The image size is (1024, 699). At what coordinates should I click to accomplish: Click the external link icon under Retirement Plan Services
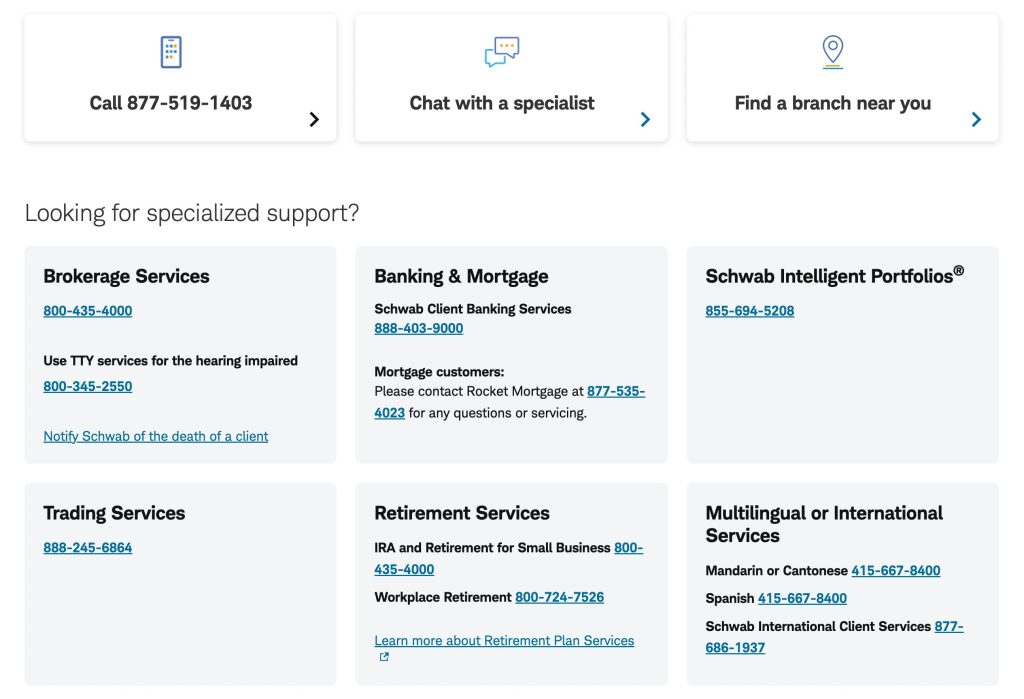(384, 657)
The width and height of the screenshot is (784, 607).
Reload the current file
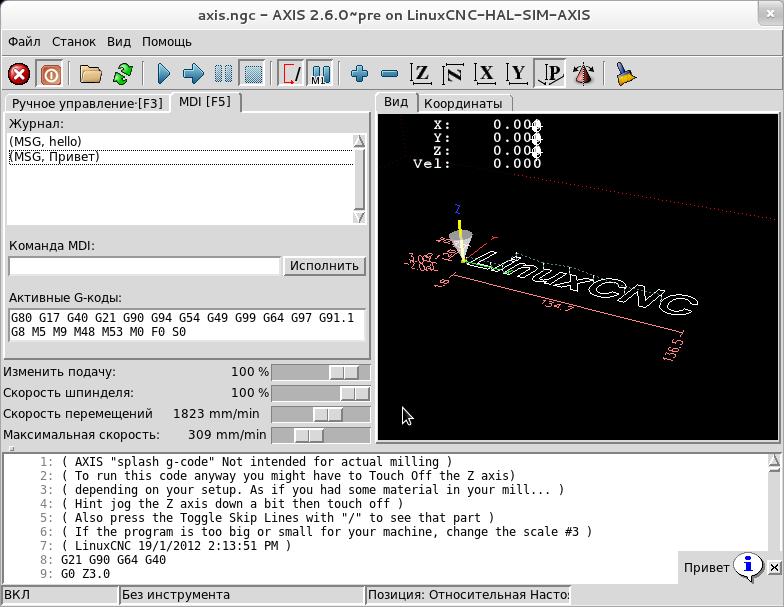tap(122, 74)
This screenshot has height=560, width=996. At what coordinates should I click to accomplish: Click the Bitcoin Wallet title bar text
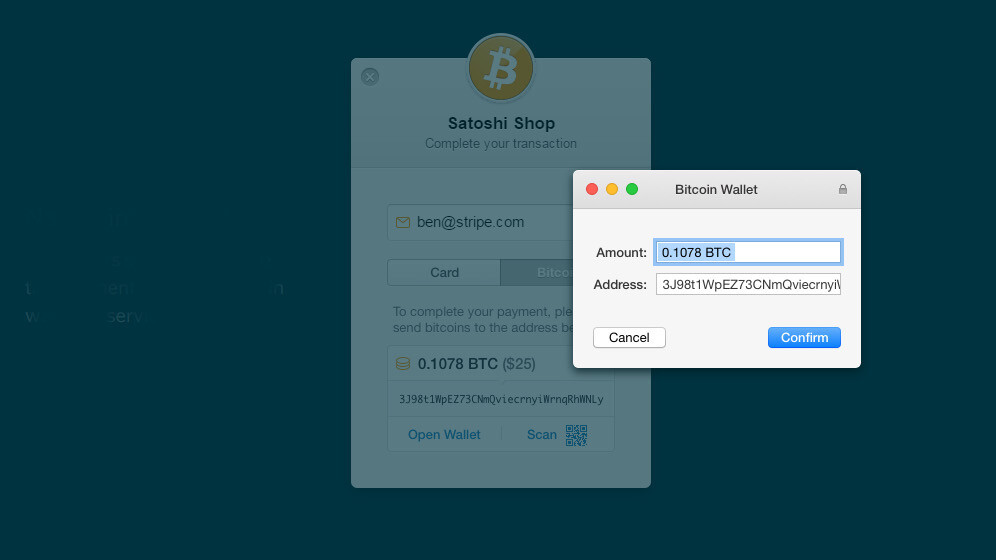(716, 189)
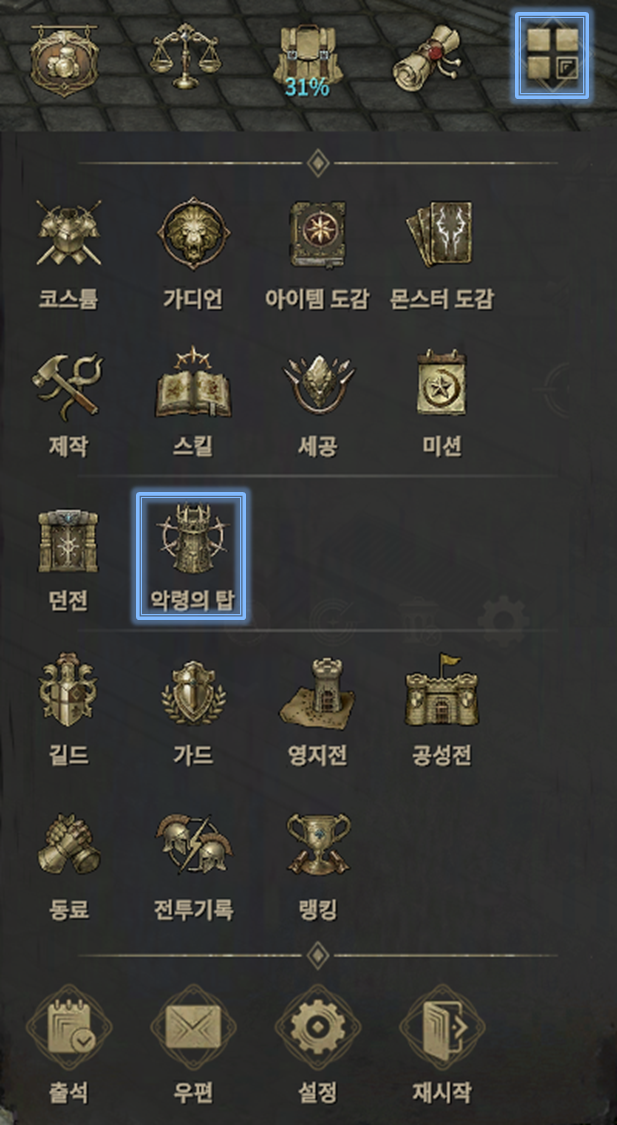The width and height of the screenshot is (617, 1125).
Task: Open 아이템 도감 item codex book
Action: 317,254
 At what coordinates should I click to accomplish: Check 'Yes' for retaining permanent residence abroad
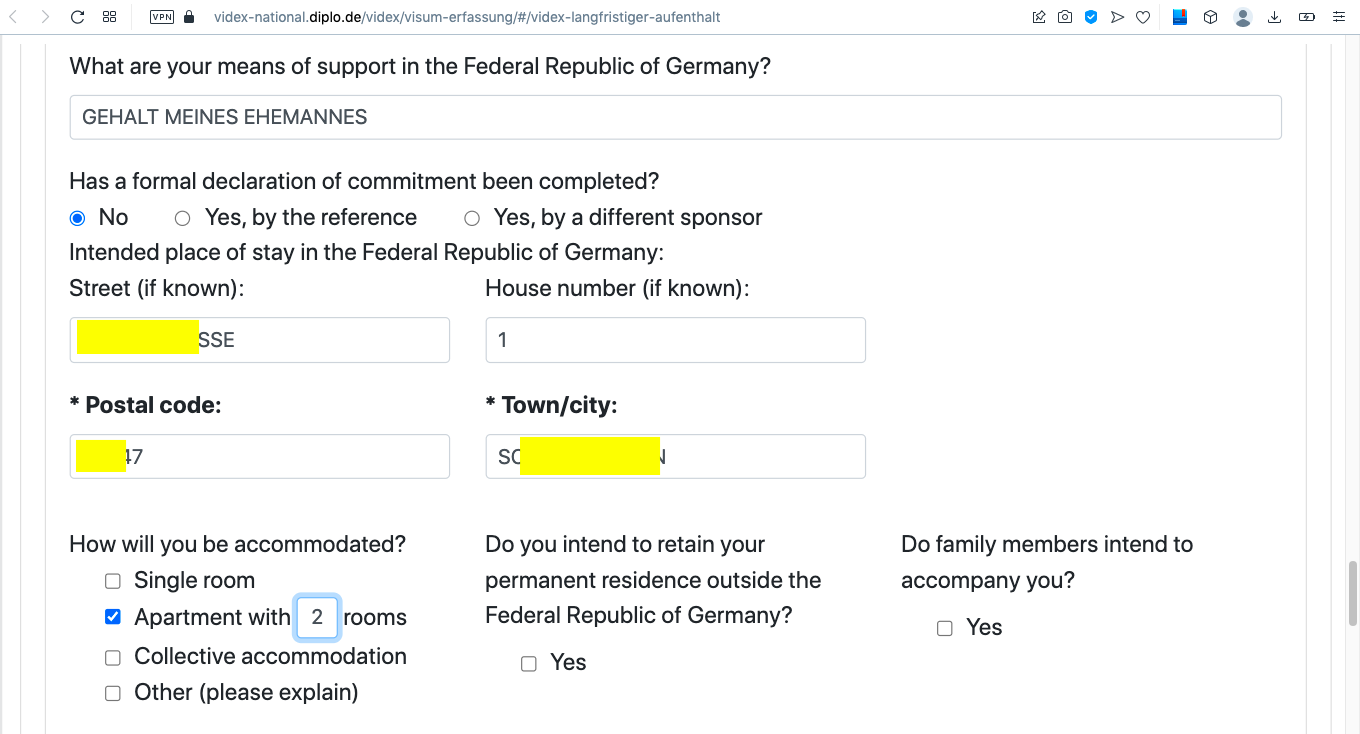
◆ ◆ ◆ ◆ ◆
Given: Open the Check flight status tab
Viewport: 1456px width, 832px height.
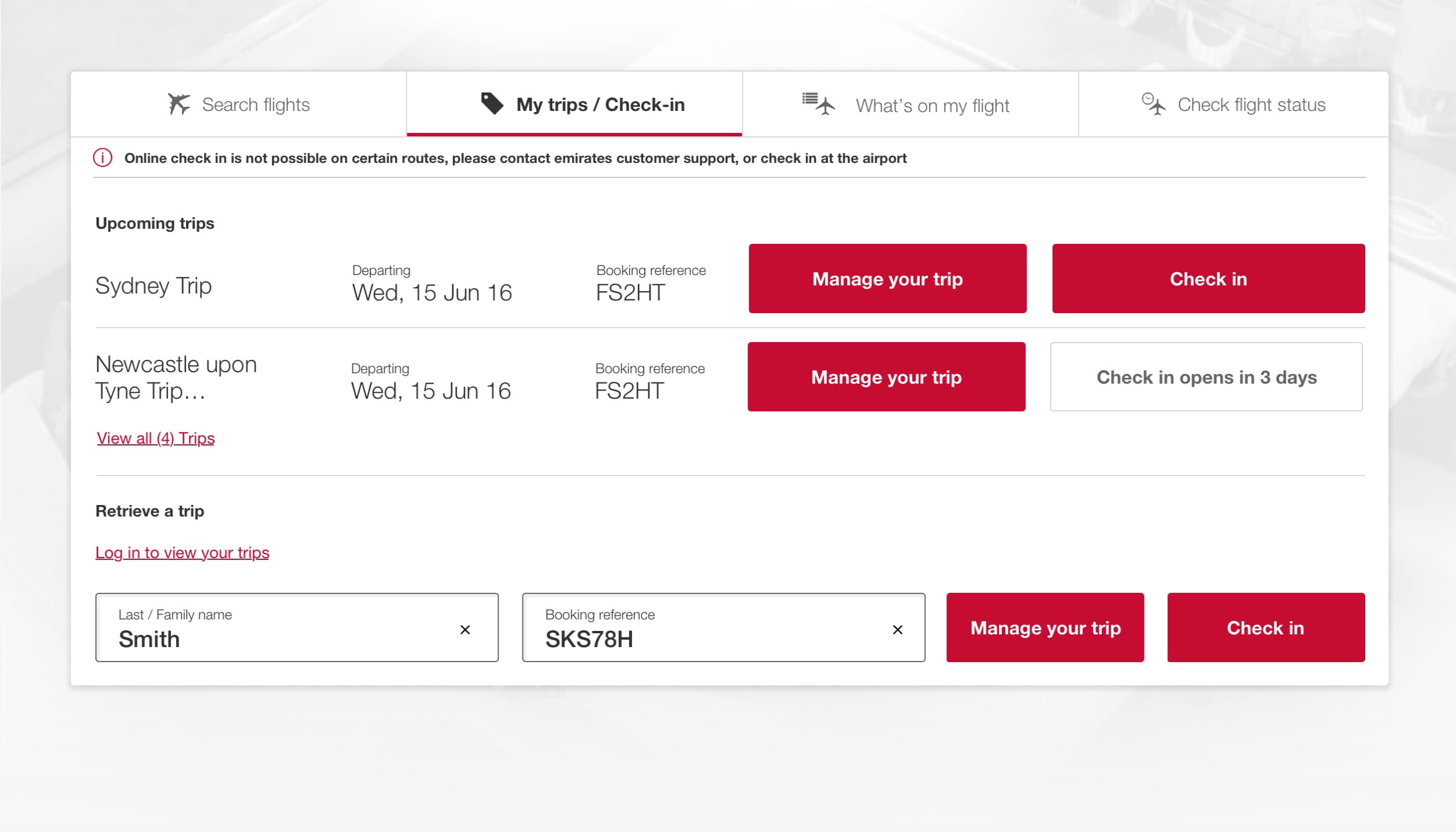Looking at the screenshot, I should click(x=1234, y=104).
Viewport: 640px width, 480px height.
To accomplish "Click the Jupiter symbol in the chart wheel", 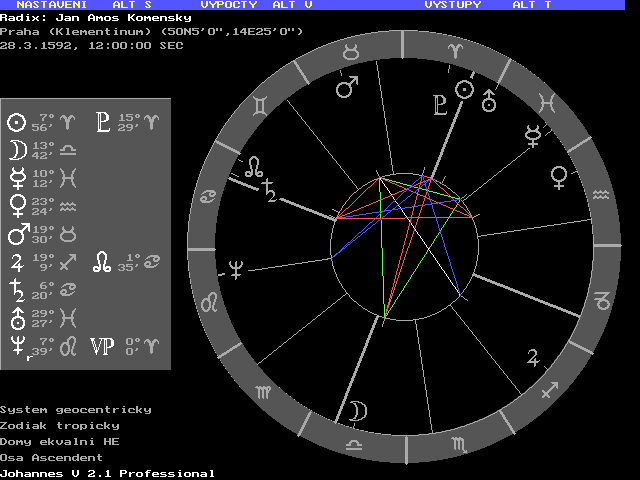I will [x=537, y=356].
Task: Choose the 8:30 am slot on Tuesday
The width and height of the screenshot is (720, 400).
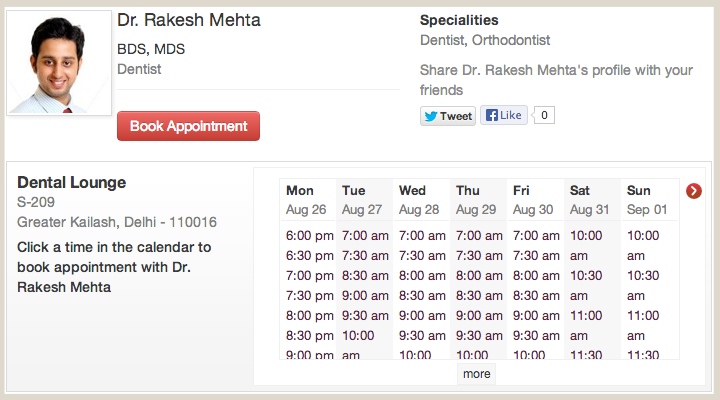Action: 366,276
◆ ◆ ◆ ◆ ◆
» **Goal of the exercise**
Could you report every line of the material that contains the string "Check"?

» **Reply**
 At what coordinates should I click to accomplish: Check 'Yes' for retaining permanent residence abroad
Given: Open the Check flight status tab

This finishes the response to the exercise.